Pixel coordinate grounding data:
--- START ---

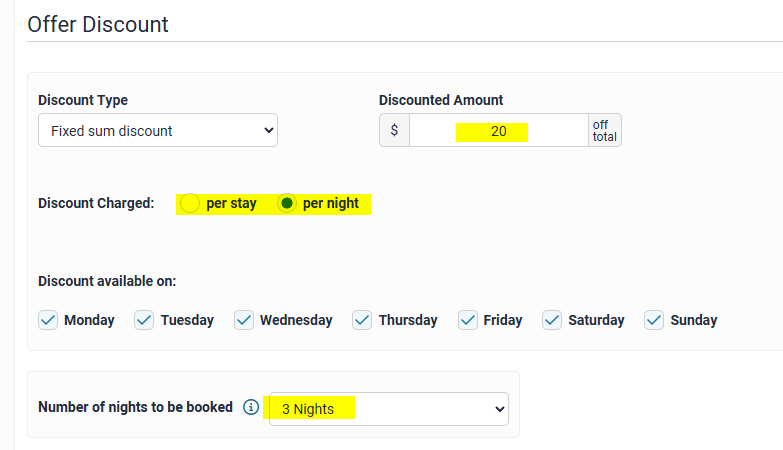
Task: Click the Discounted Amount input field
Action: [498, 131]
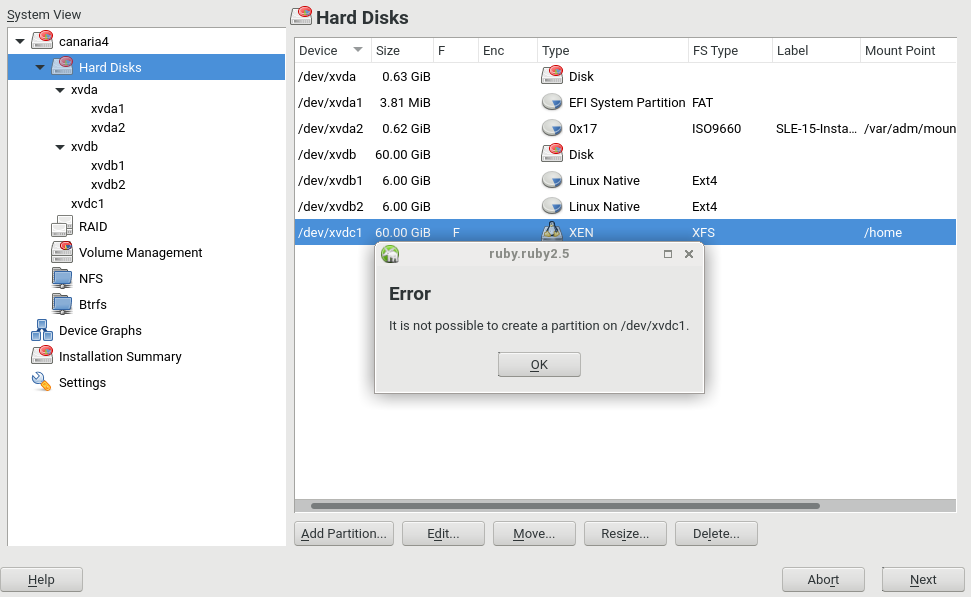Click the Next button

pyautogui.click(x=922, y=580)
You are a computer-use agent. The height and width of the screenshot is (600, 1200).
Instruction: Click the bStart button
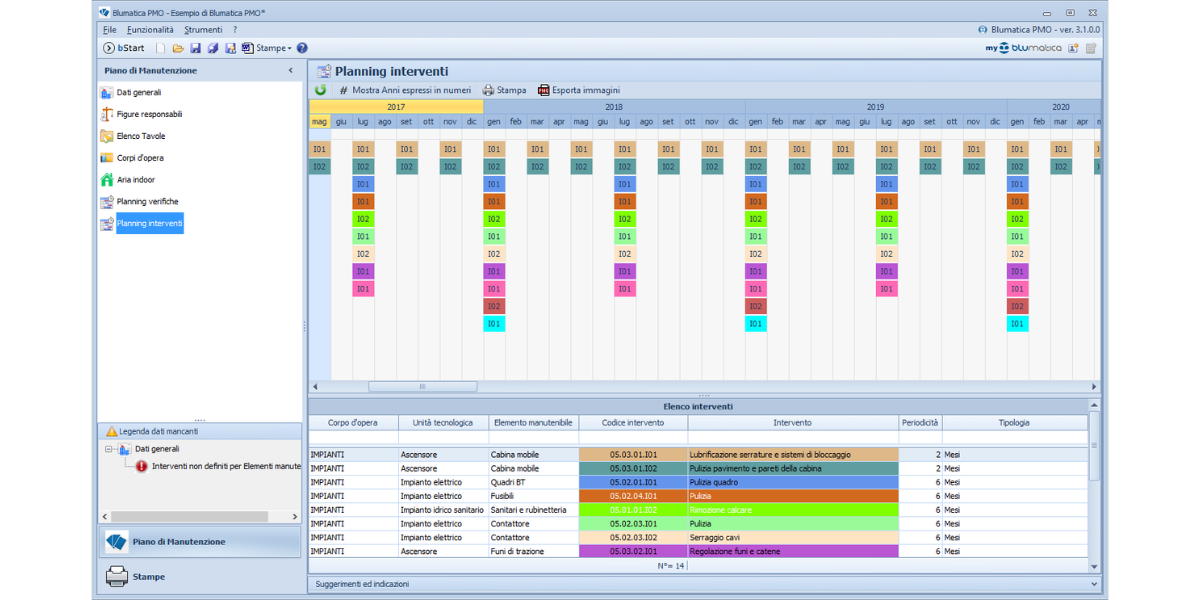tap(124, 48)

--- END ---

Your assignment:
Pictures must be left out. Repeat exactly the lines from the one containing "You are a computer-use" through the final line of the data.

Exercise solution:
You are a computer-use agent. The height and width of the screenshot is (600, 1200).
Instruction: Click the bStart button
tap(124, 48)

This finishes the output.